1950年以降のサックス、そして現代では世界中の全てのメーカーのサックスがトーンホールを左右にずらして作られています。
これを「オフセット」型といいます。
これに対して昔の、トーンホールが一列に並んでいる(技術しかなかった)サックスを「インライン」型といいます。
B&S社のサックスが「オフセット」型で統一してサックス製造を始めた当時、「Weltklang/ヴェルトクランク」は未だ「インライン」型のサックスを製造していたそうです。
この事から、当時のB&S社は「Weltklang/ヴェルトクランク」よりグレードが上のサックスを製造するメーカー、という位置付けだった事が分かります。
当店在庫サックスで見るB&S社の各モデル
B&S社『ブルーレーベル』
その後、B&S社は東西ドイツ統一などの時代背景と共にモデル開発・生産を続けます。
特に70年代~80年代に生産された通称「ブルーレーベル」と呼ばれるモデルが評判が良く、(中堅モデルにあたるグレードです。
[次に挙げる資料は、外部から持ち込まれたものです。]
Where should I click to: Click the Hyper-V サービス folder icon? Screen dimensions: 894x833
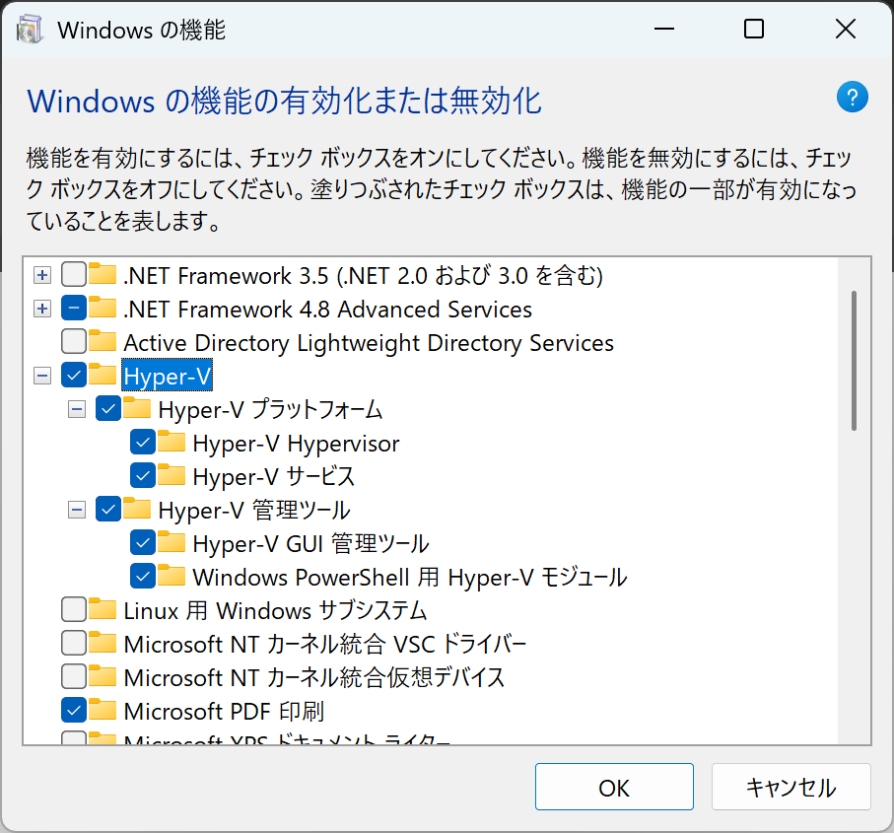point(172,475)
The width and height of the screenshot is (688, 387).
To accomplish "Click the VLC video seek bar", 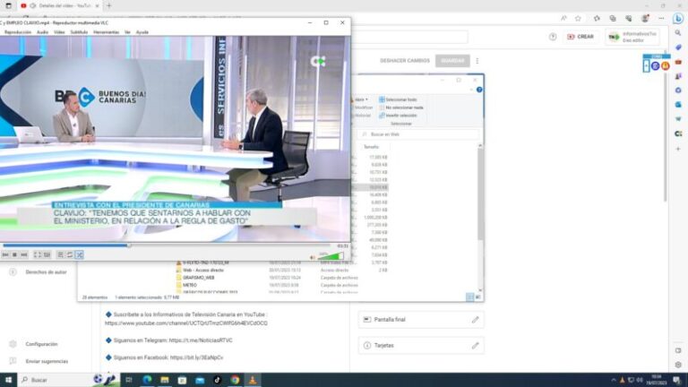I will 161,245.
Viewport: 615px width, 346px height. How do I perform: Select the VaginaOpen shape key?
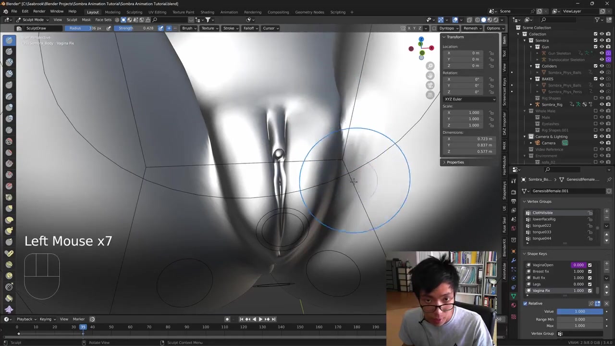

)B&S社のサックスの質の良さを世界に知らしめました。
ちょうどこの頃、日本のカワイ楽器がこのB&S社のサックスをOEM販売していました。
OEMとは、他社で製造した製品に自社の名前を付け販売する事です。
つまりB&S社のサックスに「KAWAI」のロゴを付けて国内販売していました。
(ちなみにカワイのOEMサックスは80年代以降、B&S社からgrassi/グラッシというイタリアメーカーのサックスに代わります。grassi製のカワイ・サックスは2005年位まで販売され、その後カワイはサックス市場から撤退しました。)
このOEM販売という形態は、以前紹介した「セルマーUSA」と同じですね。
(1920~30年代のセルマーUSA社は、buescherやC.G.ConnのサックスをOEM販売していました)
B&S社の「ブルーレーベル」は中堅クラスのモデルですが、未だに世界中に愛好家が存在します。
実はカワイがOEM販売していた時期が、ちょうどB&S社が『ブルーレーベル』を生産していた時期と重なっているんです。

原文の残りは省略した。